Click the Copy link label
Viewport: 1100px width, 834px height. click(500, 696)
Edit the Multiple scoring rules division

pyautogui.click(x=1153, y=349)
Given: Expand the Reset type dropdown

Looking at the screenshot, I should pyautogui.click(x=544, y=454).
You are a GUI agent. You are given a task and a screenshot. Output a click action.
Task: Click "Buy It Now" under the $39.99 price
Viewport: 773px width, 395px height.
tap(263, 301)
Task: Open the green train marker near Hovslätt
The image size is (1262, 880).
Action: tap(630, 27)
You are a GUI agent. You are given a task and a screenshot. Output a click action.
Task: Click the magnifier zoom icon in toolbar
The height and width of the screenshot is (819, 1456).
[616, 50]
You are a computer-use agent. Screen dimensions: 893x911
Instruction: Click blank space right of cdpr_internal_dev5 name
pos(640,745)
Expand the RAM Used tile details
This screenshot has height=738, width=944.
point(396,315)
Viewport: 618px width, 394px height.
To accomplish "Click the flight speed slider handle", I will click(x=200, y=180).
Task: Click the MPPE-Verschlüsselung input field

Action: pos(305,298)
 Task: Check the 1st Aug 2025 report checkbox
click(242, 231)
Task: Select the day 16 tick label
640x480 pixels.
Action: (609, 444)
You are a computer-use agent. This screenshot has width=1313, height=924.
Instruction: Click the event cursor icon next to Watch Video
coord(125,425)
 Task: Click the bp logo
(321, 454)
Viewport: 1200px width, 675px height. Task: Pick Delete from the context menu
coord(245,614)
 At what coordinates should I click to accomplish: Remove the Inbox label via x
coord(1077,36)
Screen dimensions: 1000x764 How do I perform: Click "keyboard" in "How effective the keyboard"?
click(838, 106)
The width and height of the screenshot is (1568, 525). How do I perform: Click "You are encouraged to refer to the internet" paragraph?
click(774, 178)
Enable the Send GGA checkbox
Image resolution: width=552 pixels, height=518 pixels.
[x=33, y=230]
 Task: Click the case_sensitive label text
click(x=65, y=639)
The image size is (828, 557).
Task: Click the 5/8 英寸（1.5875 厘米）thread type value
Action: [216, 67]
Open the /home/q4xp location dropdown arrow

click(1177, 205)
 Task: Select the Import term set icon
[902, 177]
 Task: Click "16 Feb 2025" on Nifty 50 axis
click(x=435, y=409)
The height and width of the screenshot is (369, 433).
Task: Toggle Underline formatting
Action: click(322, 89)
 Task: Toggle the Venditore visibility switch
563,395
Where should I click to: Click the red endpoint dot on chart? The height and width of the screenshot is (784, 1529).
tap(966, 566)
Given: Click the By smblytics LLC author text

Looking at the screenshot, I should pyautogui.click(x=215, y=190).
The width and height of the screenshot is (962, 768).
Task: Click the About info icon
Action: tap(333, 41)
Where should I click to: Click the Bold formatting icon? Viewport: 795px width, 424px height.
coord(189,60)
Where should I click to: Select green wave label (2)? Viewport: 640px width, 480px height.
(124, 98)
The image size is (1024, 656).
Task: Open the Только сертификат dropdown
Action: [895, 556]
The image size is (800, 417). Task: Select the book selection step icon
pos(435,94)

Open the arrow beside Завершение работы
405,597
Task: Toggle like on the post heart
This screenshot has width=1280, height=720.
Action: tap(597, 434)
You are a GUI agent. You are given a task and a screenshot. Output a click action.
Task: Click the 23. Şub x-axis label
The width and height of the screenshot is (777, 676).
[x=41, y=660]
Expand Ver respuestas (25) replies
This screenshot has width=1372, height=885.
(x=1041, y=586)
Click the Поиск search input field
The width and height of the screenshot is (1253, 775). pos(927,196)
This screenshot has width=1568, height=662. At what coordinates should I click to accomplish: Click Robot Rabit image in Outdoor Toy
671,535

----------

■ EXERCISE OBJECTIVE ■
Retype, without any change, every line from the one with "The image size is (800, 417)." to the bottom of the listing.

■ OUTPUT FOR THIS EXERCISE ■
The image size is (800, 417). Task: Select the book selection step icon
pos(435,94)

Open the arrow beside Завершение работы
405,597
Task: Toggle like on the post heart
This screenshot has width=1280, height=720.
Action: tap(597, 434)
You are a GUI agent. You are given a task and a screenshot. Output a click action.
Task: Click the 23. Şub x-axis label
The width and height of the screenshot is (777, 676).
[x=41, y=660]
Expand Ver respuestas (25) replies
This screenshot has width=1372, height=885.
(x=1041, y=586)
Click the Поиск search input field
The width and height of the screenshot is (1253, 775). pos(927,196)
This screenshot has width=1568, height=662. At what coordinates should I click to accomplish: Click Robot Rabit image in Outdoor Toy
671,535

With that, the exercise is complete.